## [Work order]
Note the line where "The height and width of the screenshot is (273, 486)." appears in the data below; write it out exactly, along with every line that comes after it to the end.

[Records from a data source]
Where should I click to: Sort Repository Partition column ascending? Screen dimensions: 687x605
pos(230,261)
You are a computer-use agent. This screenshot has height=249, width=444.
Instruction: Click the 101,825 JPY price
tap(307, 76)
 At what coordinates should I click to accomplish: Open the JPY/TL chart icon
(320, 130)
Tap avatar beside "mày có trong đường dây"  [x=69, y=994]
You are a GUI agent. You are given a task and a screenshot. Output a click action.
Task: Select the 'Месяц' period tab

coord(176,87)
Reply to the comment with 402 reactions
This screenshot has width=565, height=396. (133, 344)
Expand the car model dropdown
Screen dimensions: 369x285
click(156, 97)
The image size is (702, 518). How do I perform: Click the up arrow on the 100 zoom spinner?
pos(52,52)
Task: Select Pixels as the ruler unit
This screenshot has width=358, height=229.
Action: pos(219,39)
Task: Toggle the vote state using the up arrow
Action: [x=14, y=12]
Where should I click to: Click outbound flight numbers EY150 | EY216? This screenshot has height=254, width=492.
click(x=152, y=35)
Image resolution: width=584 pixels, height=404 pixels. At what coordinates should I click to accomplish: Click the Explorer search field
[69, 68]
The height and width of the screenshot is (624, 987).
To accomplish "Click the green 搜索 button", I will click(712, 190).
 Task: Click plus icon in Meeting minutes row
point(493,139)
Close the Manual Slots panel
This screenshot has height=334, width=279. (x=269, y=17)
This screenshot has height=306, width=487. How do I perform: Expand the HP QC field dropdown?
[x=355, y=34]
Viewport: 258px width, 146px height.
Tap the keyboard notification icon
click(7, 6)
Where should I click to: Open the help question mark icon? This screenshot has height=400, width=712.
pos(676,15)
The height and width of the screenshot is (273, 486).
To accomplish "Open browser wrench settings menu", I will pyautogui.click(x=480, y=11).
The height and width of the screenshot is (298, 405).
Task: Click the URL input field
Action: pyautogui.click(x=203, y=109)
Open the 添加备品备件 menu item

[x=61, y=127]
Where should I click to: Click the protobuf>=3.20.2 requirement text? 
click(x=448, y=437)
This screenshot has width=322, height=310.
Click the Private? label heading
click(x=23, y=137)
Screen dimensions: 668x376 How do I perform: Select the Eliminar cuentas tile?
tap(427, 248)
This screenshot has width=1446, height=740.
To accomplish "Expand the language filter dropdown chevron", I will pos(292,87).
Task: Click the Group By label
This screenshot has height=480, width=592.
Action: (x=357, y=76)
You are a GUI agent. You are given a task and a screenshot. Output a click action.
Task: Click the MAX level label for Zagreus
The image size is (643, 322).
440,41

## [Solution to the problem]
The height and width of the screenshot is (273, 486).
To accomplish "Open browser wrench settings menu", I will pyautogui.click(x=480, y=11).
The height and width of the screenshot is (298, 405).
Task: Click the URL input field
Action: pyautogui.click(x=203, y=109)
Open the 添加备品备件 menu item

[x=61, y=127]
Where should I click to: Click the protobuf>=3.20.2 requirement text? 
click(x=448, y=437)
This screenshot has width=322, height=310.
Click the Private? label heading
click(x=23, y=137)
Screen dimensions: 668x376 How do I perform: Select the Eliminar cuentas tile?
tap(427, 248)
This screenshot has width=1446, height=740.
To accomplish "Expand the language filter dropdown chevron", I will pos(292,87).
Task: Click the Group By label
This screenshot has height=480, width=592.
Action: (x=357, y=76)
You are a GUI agent. You are given a task and a screenshot. Output a click action.
Task: Click the MAX level label for Zagreus
The image size is (643, 322).
440,41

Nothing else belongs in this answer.